++++ Data for analysis ++++

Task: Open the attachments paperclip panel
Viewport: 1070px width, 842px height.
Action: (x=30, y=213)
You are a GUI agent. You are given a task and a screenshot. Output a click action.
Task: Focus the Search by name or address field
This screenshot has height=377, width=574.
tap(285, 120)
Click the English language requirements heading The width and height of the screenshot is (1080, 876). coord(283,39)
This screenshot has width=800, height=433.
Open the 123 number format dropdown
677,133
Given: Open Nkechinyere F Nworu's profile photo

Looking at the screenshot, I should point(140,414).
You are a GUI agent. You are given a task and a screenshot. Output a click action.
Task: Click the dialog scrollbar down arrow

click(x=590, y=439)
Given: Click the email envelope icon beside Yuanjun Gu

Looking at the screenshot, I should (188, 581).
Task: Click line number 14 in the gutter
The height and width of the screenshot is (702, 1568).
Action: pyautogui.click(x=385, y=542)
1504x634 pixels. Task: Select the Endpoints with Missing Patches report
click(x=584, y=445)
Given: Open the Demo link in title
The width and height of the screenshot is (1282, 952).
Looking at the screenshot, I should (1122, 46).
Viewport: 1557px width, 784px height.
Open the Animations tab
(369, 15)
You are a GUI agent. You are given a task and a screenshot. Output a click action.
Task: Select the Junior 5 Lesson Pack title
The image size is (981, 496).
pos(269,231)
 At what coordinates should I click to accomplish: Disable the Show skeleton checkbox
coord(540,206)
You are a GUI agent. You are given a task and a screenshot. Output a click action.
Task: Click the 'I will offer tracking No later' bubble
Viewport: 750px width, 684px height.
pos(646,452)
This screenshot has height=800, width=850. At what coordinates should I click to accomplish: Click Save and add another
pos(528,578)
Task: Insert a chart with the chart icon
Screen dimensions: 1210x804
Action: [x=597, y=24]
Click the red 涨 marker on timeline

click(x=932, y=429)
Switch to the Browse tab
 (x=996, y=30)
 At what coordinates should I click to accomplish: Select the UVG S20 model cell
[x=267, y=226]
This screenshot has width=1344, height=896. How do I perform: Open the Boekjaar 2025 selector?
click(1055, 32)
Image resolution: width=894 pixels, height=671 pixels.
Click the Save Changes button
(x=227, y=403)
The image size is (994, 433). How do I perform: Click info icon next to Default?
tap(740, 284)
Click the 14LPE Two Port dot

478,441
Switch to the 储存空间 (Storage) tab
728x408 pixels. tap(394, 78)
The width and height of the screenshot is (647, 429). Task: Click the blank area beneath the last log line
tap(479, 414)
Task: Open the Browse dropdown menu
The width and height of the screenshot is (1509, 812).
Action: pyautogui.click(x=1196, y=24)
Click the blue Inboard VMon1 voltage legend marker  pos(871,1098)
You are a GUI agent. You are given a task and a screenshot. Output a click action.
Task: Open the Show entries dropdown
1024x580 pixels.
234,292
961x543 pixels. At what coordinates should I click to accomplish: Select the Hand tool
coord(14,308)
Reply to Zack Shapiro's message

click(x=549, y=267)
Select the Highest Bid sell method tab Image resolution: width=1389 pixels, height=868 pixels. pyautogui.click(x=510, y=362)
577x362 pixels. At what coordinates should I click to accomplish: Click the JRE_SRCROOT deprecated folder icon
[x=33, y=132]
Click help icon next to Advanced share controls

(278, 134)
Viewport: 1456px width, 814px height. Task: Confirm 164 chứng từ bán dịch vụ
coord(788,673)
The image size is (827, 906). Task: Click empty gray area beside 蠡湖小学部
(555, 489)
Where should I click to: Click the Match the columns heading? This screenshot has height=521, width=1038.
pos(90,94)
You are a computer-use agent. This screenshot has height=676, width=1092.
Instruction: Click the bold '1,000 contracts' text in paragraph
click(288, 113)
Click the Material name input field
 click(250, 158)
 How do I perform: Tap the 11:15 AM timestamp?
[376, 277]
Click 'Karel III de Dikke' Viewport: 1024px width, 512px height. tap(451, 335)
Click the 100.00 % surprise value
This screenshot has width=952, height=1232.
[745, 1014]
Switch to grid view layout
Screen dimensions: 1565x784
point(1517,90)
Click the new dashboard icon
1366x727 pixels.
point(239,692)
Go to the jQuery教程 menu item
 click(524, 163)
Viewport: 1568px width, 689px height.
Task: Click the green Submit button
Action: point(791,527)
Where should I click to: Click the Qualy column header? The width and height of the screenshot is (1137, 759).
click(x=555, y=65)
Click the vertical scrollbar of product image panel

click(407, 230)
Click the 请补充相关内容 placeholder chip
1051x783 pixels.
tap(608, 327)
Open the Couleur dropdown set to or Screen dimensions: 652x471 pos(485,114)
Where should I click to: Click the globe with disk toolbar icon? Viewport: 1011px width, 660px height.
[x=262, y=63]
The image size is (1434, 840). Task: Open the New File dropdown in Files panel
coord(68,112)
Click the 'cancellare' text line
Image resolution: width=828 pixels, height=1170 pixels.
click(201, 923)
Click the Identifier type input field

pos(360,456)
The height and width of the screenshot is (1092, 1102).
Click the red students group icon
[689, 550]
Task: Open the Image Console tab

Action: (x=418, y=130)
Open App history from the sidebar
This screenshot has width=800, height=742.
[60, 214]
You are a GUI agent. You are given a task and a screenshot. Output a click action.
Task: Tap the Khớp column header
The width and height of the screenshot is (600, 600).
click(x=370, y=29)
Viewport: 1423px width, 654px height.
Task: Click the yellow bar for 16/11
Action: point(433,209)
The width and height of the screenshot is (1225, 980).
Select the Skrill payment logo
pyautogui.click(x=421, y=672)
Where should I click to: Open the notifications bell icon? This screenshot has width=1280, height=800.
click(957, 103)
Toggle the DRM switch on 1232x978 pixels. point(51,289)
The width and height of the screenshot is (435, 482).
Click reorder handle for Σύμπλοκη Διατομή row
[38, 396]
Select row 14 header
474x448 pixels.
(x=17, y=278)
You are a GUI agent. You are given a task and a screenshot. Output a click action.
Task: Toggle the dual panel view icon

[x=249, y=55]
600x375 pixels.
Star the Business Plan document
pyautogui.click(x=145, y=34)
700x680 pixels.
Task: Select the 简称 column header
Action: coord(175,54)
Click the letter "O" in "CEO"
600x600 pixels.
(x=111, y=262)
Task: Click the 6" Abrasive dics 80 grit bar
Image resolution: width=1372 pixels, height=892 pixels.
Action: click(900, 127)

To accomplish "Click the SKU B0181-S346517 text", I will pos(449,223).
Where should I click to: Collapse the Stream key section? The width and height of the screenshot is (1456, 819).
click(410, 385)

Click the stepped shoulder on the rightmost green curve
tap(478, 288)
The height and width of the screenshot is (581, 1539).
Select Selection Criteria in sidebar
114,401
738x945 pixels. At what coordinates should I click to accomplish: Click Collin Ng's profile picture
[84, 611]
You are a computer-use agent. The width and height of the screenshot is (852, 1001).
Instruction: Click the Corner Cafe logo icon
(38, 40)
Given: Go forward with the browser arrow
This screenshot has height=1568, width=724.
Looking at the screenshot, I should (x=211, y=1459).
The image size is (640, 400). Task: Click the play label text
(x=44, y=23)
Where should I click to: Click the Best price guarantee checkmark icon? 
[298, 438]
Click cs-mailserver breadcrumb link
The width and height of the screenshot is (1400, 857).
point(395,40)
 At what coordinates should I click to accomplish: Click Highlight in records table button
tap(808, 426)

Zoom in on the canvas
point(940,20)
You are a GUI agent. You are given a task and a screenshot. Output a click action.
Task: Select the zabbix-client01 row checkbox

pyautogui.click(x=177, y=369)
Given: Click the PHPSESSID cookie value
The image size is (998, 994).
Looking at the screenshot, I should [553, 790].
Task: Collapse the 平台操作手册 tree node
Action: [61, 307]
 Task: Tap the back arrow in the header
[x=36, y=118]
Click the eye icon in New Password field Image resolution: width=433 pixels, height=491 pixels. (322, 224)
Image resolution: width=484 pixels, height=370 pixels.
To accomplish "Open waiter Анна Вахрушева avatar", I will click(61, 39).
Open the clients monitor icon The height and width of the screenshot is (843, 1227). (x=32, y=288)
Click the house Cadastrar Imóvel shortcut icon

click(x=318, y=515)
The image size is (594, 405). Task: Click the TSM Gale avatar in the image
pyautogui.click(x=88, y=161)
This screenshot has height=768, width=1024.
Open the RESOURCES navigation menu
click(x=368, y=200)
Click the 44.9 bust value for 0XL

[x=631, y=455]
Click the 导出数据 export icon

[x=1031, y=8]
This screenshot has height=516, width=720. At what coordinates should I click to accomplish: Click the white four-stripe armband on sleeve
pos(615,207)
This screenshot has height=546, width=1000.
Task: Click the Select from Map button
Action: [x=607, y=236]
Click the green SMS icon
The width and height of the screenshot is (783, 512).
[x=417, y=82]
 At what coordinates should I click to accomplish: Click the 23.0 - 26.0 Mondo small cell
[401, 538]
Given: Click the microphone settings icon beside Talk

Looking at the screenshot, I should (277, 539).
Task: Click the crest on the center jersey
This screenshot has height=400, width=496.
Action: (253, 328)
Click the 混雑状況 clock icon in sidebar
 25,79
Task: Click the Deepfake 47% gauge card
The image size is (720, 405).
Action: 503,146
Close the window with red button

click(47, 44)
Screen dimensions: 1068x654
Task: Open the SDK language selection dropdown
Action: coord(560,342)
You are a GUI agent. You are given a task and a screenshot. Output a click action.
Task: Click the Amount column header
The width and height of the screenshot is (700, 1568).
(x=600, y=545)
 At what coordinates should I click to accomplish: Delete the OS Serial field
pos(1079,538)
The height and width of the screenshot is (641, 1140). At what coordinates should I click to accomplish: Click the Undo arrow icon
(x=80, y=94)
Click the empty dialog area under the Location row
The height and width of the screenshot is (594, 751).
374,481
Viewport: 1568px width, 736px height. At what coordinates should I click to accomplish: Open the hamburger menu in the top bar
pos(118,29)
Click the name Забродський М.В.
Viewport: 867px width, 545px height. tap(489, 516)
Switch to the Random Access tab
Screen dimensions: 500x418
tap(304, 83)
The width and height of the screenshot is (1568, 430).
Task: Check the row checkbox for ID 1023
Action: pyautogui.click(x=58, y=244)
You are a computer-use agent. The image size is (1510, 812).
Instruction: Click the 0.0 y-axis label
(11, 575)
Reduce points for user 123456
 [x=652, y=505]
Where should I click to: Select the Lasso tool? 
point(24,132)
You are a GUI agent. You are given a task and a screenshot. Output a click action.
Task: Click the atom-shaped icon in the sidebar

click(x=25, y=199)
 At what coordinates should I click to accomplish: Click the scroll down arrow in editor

++++

### Task description
Exactly the lines from the one containing "Viewport: 1568px width, 736px" through the end of the entries above must be output, and no others.

### Answer to this exercise
Viewport: 1568px width, 736px height. At what coordinates should I click to accomplish: Open the hamburger menu in the top bar
pos(118,29)
Click the name Забродський М.В.
Viewport: 867px width, 545px height. tap(489, 516)
Switch to the Random Access tab
Screen dimensions: 500x418
tap(304, 83)
The width and height of the screenshot is (1568, 430).
Task: Check the row checkbox for ID 1023
Action: pyautogui.click(x=58, y=244)
You are a computer-use agent. The image size is (1510, 812).
Instruction: Click the 0.0 y-axis label
(11, 575)
Reduce points for user 123456
 [x=652, y=505]
Where should I click to: Select the Lasso tool? 
point(24,132)
You are a GUI agent. You are given a task and a screenshot. Output a click action.
Task: Click the atom-shaped icon in the sidebar

click(x=25, y=199)
 At what coordinates should I click to accomplish: Click the scroll down arrow in editor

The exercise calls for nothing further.